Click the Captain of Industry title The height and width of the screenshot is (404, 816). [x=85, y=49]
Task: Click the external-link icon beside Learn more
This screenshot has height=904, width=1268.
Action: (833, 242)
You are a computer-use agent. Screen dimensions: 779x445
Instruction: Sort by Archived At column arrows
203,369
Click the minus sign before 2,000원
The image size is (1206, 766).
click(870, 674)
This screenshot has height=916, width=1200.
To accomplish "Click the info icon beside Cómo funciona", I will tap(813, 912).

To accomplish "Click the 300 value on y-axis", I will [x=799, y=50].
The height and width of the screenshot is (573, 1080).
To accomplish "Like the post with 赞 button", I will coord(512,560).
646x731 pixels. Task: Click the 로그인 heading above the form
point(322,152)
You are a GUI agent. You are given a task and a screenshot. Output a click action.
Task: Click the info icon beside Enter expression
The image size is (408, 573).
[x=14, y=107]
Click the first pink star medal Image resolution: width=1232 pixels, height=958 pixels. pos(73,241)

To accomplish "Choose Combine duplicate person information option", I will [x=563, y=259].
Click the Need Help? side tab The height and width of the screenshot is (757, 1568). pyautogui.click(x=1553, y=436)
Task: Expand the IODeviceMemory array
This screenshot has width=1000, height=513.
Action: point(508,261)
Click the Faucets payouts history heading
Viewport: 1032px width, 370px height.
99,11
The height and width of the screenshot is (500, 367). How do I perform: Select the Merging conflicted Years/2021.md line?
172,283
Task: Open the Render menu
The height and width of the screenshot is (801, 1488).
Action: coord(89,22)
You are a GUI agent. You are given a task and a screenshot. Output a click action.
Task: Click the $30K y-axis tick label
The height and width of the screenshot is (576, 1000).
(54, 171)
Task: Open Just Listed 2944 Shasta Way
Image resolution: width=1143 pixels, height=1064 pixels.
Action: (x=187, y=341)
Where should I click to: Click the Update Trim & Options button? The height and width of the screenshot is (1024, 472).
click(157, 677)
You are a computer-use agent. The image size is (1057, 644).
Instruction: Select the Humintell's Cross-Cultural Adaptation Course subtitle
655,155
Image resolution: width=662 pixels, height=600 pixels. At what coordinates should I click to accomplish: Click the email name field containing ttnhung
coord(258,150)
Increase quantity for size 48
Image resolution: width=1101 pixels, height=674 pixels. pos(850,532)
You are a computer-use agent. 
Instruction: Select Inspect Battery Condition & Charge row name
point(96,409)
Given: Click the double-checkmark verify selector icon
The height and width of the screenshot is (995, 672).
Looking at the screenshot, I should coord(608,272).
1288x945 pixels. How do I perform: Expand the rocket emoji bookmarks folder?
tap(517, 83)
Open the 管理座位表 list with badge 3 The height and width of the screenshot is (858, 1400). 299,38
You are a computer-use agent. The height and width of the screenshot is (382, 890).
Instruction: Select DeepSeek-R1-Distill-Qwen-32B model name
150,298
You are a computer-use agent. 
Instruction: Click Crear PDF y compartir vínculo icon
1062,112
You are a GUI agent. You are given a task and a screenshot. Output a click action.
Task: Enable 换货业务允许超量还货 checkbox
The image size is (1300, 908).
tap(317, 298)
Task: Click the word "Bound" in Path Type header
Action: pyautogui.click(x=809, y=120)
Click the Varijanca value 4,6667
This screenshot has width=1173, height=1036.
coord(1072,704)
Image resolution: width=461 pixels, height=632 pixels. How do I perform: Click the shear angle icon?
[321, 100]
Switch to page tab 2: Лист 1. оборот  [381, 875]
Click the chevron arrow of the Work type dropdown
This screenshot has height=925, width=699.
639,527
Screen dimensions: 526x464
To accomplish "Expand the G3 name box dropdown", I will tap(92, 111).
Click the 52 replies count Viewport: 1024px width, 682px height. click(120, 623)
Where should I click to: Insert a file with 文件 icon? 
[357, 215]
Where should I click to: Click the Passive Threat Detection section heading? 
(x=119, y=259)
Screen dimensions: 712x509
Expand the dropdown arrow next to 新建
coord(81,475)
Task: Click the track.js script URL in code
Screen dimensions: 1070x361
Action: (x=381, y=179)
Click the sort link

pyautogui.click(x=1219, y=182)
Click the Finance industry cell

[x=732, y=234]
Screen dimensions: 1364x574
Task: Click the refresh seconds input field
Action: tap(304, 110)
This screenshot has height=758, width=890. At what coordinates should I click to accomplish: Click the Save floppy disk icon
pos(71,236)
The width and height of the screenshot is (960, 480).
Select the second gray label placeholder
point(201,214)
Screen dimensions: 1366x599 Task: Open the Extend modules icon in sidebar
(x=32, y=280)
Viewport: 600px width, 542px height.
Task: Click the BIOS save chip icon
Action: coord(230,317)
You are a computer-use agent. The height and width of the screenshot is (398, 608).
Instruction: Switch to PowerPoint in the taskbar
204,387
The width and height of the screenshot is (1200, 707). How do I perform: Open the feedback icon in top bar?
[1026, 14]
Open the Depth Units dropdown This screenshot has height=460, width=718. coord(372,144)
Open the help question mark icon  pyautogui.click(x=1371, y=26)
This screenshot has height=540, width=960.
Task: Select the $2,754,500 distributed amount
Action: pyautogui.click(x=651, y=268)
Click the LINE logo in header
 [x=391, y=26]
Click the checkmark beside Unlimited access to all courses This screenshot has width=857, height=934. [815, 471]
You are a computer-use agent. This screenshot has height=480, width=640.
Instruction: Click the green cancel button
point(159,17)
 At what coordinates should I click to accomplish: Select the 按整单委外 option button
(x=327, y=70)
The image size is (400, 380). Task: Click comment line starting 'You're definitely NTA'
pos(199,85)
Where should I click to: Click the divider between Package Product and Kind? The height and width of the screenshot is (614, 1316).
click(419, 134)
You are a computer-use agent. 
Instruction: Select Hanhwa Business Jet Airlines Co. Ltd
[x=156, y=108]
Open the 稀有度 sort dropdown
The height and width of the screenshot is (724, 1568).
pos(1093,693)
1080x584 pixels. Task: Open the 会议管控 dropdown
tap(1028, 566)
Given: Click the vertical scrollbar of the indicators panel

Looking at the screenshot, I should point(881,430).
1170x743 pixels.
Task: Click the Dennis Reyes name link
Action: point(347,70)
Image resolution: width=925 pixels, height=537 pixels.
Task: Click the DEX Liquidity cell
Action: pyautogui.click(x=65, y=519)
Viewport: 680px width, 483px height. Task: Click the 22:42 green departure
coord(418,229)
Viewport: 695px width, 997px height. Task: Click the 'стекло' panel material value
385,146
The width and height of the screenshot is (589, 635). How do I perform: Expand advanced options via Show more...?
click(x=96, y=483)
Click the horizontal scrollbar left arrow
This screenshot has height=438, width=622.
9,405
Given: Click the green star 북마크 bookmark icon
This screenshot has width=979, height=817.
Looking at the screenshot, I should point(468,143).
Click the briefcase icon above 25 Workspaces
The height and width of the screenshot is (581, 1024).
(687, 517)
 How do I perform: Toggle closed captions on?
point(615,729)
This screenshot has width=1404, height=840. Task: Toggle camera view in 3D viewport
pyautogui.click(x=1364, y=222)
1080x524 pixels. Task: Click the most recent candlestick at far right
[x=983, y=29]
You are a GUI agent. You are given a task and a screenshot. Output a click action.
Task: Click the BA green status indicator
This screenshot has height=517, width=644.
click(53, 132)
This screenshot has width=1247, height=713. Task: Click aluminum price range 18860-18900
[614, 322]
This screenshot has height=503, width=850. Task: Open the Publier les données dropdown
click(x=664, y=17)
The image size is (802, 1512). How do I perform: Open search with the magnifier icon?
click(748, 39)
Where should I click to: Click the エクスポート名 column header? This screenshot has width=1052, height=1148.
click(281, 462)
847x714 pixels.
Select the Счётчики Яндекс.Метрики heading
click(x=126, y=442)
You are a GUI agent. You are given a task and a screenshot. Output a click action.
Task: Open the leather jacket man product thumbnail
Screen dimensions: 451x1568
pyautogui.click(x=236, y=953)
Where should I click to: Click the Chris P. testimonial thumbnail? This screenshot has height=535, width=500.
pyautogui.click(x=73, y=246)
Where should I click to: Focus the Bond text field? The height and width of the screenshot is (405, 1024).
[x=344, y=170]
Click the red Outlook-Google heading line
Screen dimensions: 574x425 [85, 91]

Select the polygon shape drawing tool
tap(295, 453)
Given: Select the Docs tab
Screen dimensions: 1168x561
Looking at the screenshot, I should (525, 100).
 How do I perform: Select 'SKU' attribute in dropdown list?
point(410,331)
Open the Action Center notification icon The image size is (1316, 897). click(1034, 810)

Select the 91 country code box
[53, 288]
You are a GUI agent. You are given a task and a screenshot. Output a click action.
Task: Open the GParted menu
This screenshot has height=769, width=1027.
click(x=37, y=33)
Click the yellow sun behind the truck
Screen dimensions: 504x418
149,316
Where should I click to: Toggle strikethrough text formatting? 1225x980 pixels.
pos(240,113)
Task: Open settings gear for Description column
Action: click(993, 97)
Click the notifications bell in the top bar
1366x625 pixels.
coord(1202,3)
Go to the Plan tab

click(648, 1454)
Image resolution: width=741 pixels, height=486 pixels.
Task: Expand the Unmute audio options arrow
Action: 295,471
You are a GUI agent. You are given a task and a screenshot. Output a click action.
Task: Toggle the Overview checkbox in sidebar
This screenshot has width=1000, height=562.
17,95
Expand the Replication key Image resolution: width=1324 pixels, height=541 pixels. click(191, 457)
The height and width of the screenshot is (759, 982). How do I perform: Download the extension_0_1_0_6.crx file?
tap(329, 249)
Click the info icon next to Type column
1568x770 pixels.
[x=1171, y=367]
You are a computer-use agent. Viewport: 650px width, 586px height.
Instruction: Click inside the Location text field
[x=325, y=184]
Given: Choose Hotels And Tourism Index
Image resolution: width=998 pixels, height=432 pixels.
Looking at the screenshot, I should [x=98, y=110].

EXERCISE OBJECTIVE >> Only lines holding the string "Choose" are wanted; gather each one from the entries above.

WRITTEN ANSWER >>
To accomplish "Choose Combine duplicate person information option", I will [x=563, y=259].
Given: Choose Hotels And Tourism Index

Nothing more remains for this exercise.